[Saved entries]
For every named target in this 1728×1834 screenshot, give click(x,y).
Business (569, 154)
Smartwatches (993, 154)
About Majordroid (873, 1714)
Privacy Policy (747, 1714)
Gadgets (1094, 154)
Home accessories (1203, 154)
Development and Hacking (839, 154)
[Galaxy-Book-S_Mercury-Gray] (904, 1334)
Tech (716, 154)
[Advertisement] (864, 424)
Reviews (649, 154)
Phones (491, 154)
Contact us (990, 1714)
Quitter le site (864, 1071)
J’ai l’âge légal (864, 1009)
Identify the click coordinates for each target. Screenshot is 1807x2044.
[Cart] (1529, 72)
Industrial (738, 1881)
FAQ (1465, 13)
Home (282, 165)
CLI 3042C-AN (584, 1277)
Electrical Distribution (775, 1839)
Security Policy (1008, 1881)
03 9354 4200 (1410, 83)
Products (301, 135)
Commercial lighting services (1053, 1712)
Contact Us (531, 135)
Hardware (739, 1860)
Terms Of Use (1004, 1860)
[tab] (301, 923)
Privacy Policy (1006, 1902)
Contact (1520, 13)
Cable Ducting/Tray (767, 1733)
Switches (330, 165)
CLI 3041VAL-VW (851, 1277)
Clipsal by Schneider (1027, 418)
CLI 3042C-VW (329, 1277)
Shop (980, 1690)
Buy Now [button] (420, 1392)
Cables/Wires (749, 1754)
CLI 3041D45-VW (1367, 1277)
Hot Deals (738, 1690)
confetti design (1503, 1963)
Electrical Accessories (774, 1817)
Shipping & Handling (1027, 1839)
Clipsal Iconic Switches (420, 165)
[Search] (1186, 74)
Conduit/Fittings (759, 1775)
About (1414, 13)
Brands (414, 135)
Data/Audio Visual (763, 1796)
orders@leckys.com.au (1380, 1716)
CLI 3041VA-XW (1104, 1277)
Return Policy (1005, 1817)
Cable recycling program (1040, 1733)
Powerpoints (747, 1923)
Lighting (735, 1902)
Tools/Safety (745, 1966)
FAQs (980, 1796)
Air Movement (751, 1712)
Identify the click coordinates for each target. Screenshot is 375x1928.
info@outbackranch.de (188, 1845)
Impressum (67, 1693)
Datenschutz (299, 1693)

> ASSIGNMENT:
Reproduce the records above in their entirety, unchanged.

> RESULT OF THE TASK:
For every named target in this 1728×1834 screenshot, give click(x,y).
Business (569, 154)
Smartwatches (993, 154)
About Majordroid (873, 1714)
Privacy Policy (747, 1714)
Gadgets (1094, 154)
Home accessories (1203, 154)
Development and Hacking (839, 154)
[Galaxy-Book-S_Mercury-Gray] (904, 1334)
Tech (716, 154)
[Advertisement] (864, 424)
Reviews (649, 154)
Phones (491, 154)
Contact us (990, 1714)
Quitter le site (864, 1071)
J’ai l’âge légal (864, 1009)
Identify the click coordinates for each target. Screenshot is 1807x2044.
[Cart] (1529, 72)
Industrial (738, 1881)
FAQ (1465, 13)
Home (282, 165)
CLI 3042C-AN (584, 1277)
Electrical Distribution (775, 1839)
Security Policy (1008, 1881)
03 9354 4200 (1410, 83)
Products (301, 135)
Commercial lighting services (1053, 1712)
Contact Us (531, 135)
Hardware (739, 1860)
Terms Of Use (1004, 1860)
[tab] (301, 923)
Privacy Policy (1006, 1902)
Contact (1520, 13)
Cable Ducting/Tray (767, 1733)
Switches (330, 165)
CLI 3041VAL-VW (851, 1277)
Clipsal by Schneider (1027, 418)
CLI 3042C-VW (329, 1277)
Shop (980, 1690)
Buy Now [button] (420, 1392)
Cables/Wires (749, 1754)
CLI 3041D45-VW (1367, 1277)
Hot Deals (738, 1690)
confetti design (1503, 1963)
Electrical Accessories (774, 1817)
Shipping & Handling (1027, 1839)
Clipsal Iconic Switches (420, 165)
[Search] (1186, 74)
Conduit/Fittings (759, 1775)
About (1414, 13)
Brands (414, 135)
Data/Audio Visual (763, 1796)
orders@leckys.com.au (1380, 1716)
CLI 3041VA-XW (1104, 1277)
Return Policy (1005, 1817)
Cable recycling program (1040, 1733)
Powerpoints (747, 1923)
Lighting (735, 1902)
Tools/Safety (745, 1966)
FAQs (980, 1796)
Air Movement (751, 1712)
Identify the click coordinates for each target. Screenshot is 375x1928.
info@outbackranch.de (188, 1845)
Impressum (67, 1693)
Datenschutz (299, 1693)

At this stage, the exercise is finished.